У Марины Цветаевой дихотомия понятий «любовь-разлука» пронизывает все творчество и находит свою реализацию с помощью наиболее ярких стилистических и синтаксических средств выразительности. Разлука переживается со свойственным поэту накалом чувств и предельным переживанием эмоций, воспринимается как ситуация, выходящая за рамки обыденности.
В излюбленной манере поэта любовное вероломство может доводиться до противоположности. Цветаевская парономазия в контексте следующего стихотворения превращает вероломство в собственную верность:
Цыганская страсть разлуки!
Чуть встретишь — уж рвешься прочь!
Я лоб уронила в руки И думаю, глядя в ночь:
Никто, в наших письмах роясь, Не понял до глубины, Как мы вероломны, то есть ;
Как сами себе верны.
(«Цыганская страсть разлуки…»).
М. Слоним в рецензии на сборник «Разлука» трактовал мотив цветаевской разлуки следующим образом: «Разлука» отмечает своеобразный момент в творчестве одной из лучших русских поэтесс и является примечательным литературным явлением… Эта маленькая книжка не только «разлука», но и уход, и отказ. Уход от прежней Марины Цветаевой.
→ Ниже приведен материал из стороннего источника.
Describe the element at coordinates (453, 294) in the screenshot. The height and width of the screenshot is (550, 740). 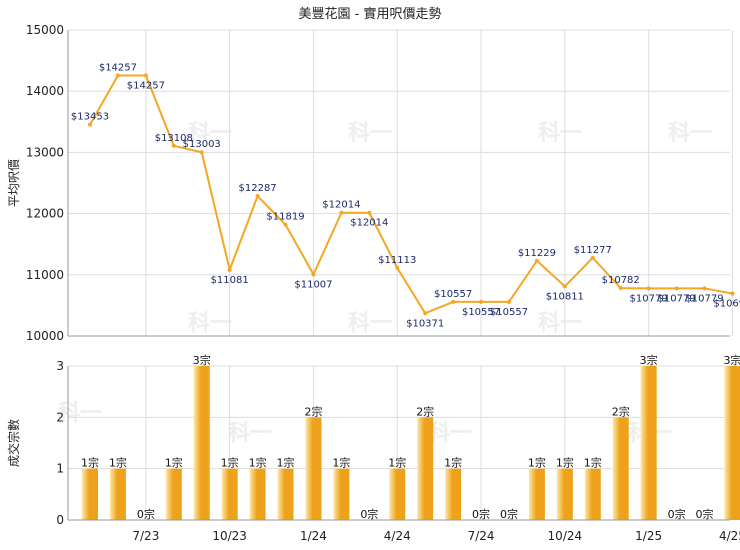
I see `price-label-13: $10557` at that location.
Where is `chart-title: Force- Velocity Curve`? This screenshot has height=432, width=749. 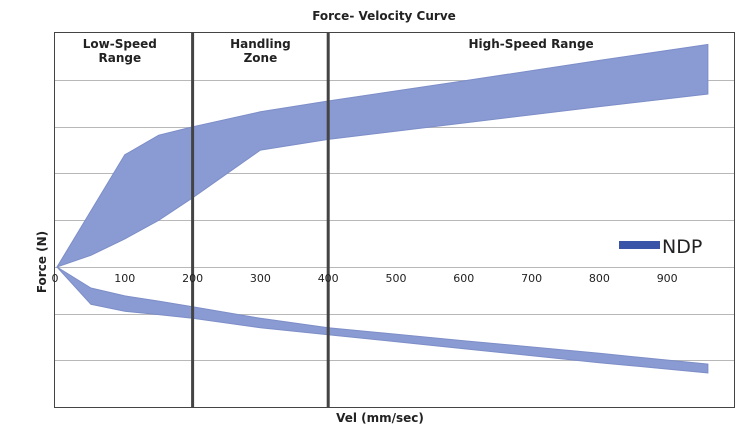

В этом и есть разлука: разлука с дружбой, с любовью, с самой жизнью ради крещенья Духом Святым, ради «невесомых крыльев за плечами», ради освобождения от пут земных" [50].
Таким образом, для лирики Цветаевой характерны глубокие переживания, связанные с предощущением или непосредственным переживанием любовной разлуки. Это переживание подчас воспринимается поэтом как акт любовного служения. Другим мотивом в творчестве Цветаевой является мотив разлуки с собственной жизнью, переживание и «примеривание» на себя будущей смерти, Что характерно, этот мотив встречается в относительно раннем творчестве поэта.